[start of Material for this exercise]

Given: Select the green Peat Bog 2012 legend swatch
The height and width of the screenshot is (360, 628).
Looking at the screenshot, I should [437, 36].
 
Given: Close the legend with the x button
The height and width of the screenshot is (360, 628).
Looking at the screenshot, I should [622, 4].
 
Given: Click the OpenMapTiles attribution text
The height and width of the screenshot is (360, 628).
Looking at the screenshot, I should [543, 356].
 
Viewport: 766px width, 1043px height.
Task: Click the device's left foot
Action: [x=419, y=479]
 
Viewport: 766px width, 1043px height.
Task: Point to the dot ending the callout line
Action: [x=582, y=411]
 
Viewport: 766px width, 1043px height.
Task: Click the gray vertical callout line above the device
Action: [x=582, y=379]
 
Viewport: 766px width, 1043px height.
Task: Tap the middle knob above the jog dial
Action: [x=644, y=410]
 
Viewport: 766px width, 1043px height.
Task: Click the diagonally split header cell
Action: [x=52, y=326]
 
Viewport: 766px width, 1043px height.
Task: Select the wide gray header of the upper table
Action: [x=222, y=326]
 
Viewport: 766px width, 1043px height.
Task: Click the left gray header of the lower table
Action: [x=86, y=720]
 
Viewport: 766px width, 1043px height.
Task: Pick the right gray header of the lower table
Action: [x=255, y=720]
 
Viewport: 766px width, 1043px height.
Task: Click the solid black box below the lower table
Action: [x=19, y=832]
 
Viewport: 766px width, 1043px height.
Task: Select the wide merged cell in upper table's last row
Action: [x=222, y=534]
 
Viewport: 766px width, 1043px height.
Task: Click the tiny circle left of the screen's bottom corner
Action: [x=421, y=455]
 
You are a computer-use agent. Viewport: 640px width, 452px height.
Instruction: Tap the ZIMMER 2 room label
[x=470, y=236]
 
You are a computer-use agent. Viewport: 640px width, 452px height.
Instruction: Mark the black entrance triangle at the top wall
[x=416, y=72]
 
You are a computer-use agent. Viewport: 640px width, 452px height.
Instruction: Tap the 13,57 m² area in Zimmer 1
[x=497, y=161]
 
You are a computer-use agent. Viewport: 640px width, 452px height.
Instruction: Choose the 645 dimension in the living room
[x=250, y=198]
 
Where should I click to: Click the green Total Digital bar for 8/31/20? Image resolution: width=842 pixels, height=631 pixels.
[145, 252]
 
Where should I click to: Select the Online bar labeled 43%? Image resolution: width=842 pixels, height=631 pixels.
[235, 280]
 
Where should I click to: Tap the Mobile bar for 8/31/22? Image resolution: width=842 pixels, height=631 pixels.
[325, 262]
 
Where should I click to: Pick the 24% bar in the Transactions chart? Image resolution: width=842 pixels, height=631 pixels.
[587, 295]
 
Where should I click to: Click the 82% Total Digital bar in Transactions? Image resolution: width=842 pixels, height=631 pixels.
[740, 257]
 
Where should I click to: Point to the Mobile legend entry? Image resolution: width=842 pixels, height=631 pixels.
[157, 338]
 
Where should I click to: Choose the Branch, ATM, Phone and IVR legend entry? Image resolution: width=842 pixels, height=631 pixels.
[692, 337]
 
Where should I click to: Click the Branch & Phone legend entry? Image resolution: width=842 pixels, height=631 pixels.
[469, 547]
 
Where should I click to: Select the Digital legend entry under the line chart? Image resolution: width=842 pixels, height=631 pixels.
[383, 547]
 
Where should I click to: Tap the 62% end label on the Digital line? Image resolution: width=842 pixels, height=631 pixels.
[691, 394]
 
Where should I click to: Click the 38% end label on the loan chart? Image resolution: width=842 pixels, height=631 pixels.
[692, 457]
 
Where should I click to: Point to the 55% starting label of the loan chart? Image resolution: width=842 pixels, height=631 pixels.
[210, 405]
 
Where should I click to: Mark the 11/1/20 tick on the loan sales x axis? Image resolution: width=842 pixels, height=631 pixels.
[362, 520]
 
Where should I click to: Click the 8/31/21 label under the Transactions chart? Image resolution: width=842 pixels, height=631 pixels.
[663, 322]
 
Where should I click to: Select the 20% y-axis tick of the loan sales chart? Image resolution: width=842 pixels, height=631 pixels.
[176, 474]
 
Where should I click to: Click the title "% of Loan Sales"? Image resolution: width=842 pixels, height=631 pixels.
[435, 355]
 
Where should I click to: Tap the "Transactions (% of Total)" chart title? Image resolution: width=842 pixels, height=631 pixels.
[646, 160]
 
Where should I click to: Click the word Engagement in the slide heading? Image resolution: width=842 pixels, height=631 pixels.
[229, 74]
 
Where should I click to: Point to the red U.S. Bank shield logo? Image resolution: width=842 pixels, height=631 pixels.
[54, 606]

[end of Material for this exercise]

__Goal__
Please rewrite the entries from the start up to and including the line with "Looking at the screenshot, I should [543, 356].", requests included, and shift every coordinate in their answers by -99.

__Result for this exercise__
Given: Select the green Peat Bog 2012 legend swatch
The height and width of the screenshot is (360, 628).
Looking at the screenshot, I should [338, -63].
 
Given: Close the legend with the x button
The height and width of the screenshot is (360, 628).
Looking at the screenshot, I should [523, -95].
 
Given: Click the OpenMapTiles attribution text
The height and width of the screenshot is (360, 628).
Looking at the screenshot, I should [444, 257].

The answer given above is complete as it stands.